One important theoretical question is whether the ideas worked out for a single oscillator can be generalized to interacting oscillators. An attempt has been made in this paper to interpret a more complex sequence as two interacting oscillations. It is suggested that in dealing with interacting oscillators the main problem is to define the type of interaction. Once this has been done it would be possible to generalize the results to a larger group by solving a set of simultaneous differential equations. Previous attempts at this kind of analysis (Pavlidis, 1969) have considered a simple form of interaction such as reduction of the frequency of one oscillator by another as being the principle of interaction.

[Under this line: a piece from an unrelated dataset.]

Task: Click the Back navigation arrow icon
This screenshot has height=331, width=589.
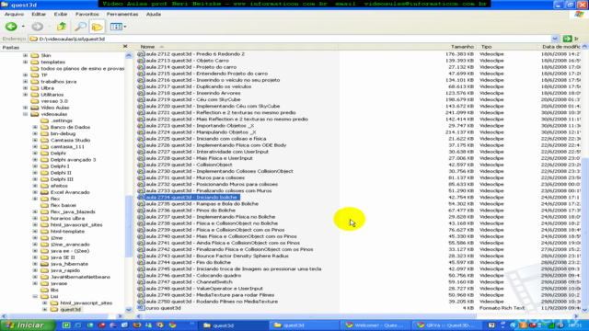Action: coord(11,27)
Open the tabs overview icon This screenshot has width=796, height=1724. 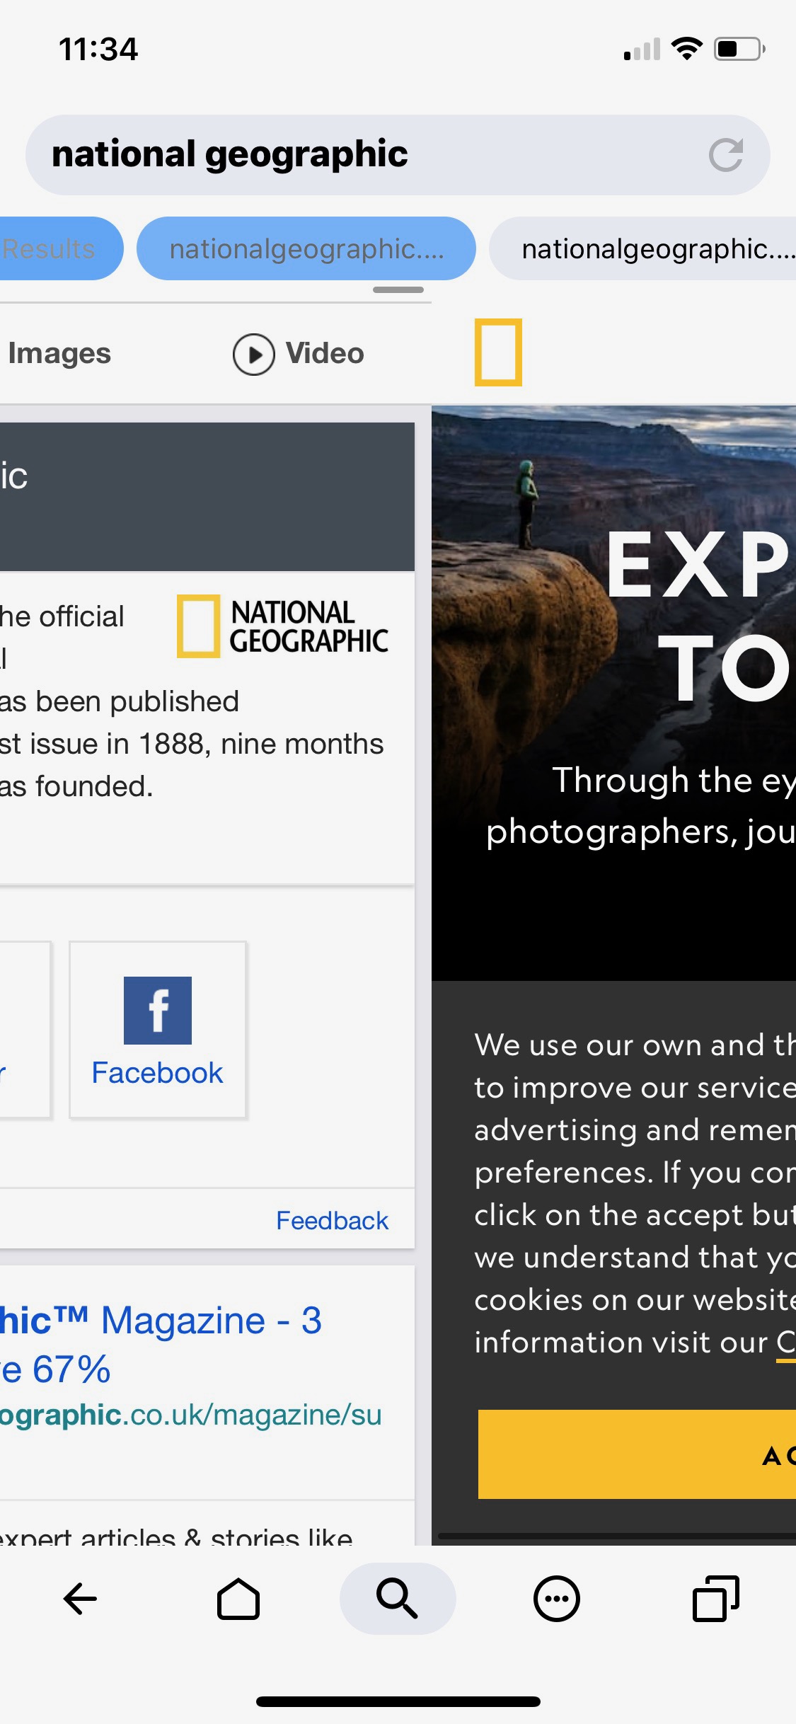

One of the problems in future work on the buccal ganglion of A. depilans is to attempt to identify more than one oscillator, and to define interactions between two oscillators quantitatively.

This work was supported by an S.R.C. post-doctoral fellowship. I would like to thank Professor G. M. Hughes who encouraged me to work on Aplysia initially. My thanks are also due to the staff of the Stazione Zoologica di Napoli, and the Station Biologique d’Arcachon for the excellent facilities provided.